Según recoge Xataka, el responsable de su división sanitaria, William Zhang, ha explicado a Reuters que la empresa pretende estrechar lazos con laboratorios chinos conforme avanza en aplicar la IA al terreno médico, en un recorrido que arranca en la fabricación del medicamento y termina en la consulta.

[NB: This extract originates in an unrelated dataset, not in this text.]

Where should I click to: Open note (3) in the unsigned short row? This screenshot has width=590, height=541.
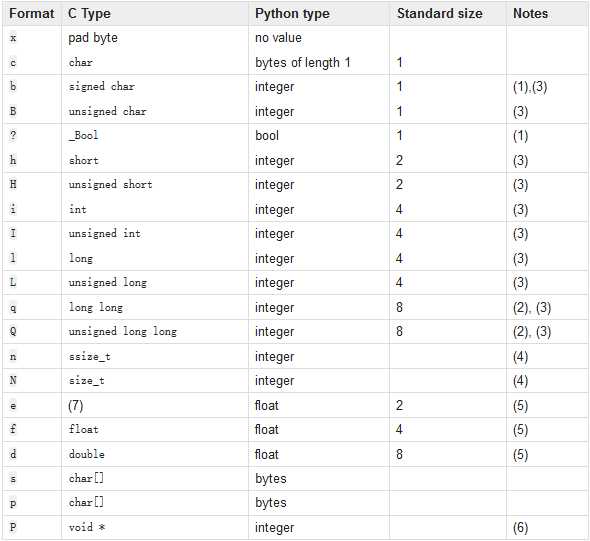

Dónde encaja realmente su tecnología
El papel que se reserva no es el de laboratorio, sino el de proveedor. Sus herramientas se ofrecen como apoyo en las etapas anteriores a los ensayos: filtrar compuestos con posibilidades, generar moléculas, afinar candidatos en fase preclínica y ordenar el papeleo asociado a registros clínicos y regulatorios. Y todo funcionando sobre infraestructura de la casa: ahí aparecen sus piezas centrales, con Ascend y Kunpeng en el apartado del silicio, la nube del grupo y modelos propios como Pangu Drug.

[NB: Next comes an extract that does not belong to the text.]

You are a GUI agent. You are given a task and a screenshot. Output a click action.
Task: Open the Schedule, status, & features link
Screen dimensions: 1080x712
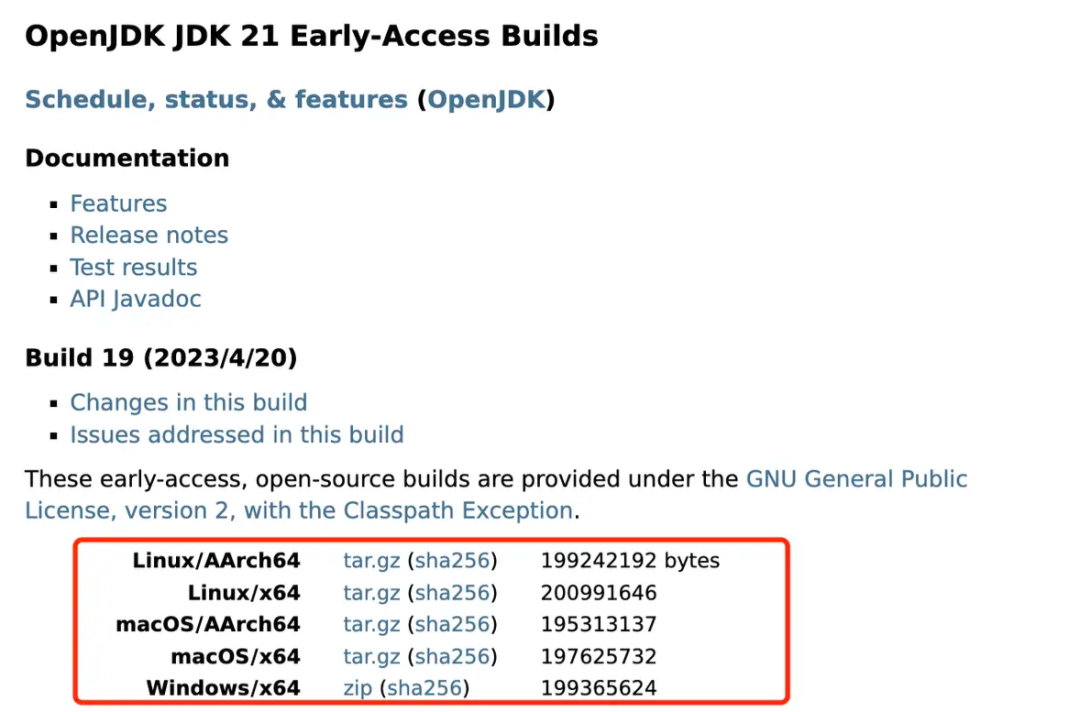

La distinción importa. No se trata de reemplazar a las farmacéuticas, sino de venderles potencia de cálculo y software especializado.
Guangzhou, el primer caso concreto
El ejemplo más tangible llegó en mayo, cuando el grupo estatal chino Guangzhou Pharmaceutical Holdings selló un acuerdo con Huawei y varias empresas de su órbita para meter inteligencia artificial en el trabajo farmacéutico. El reparto de papeles es revelador: Guangzhou pone los escenarios industriales, StoneWise aporta su plataforma de diseño molecular y la tecnológica se queda con el cálculo, los frameworks de IA y la seguridad de los datos.

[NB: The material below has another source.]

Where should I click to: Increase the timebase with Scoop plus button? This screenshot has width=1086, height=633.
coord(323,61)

Una carrera que ya tiene otros corredores
El movimiento no ocurre en el vacío. Las grandes farmacéuticas llevan tiempo poniendo dinero en modelos de IA, simulación y laboratorios automatizados para acortar las primeras fases de investigación, y las tecnológicas quieren ese hueco: Nvidia ha cerrado alianzas con compañías como Eli Lilly y Novo Nordisk.
Conviene no confundir el alcance de todo esto. La IA puede priorizar moléculas, detectar candidatos antes y quitar de en medio trabajo repetitivo, pero no acorta la validación científica: un compuesto prometedor sigue teniendo por delante pruebas preclínicas, ensayos, revisión regulatoria y una fabricación con estándares muy estrictos.
El interés del movimiento desborda el sector sanitario. Pocas empresas resumen tan bien la respuesta china a los vetos de Washington: fabricarse en casa cada eslabón de la cadena y colocarlo en sectores donde depender del exterior sale caro. Si ese andamiaje sirve además para rastrear moléculas y poner orden en datos clínicos, el asunto deja de ir de móviles y pasa a ir de autonomía tecnológica en industrias críticas.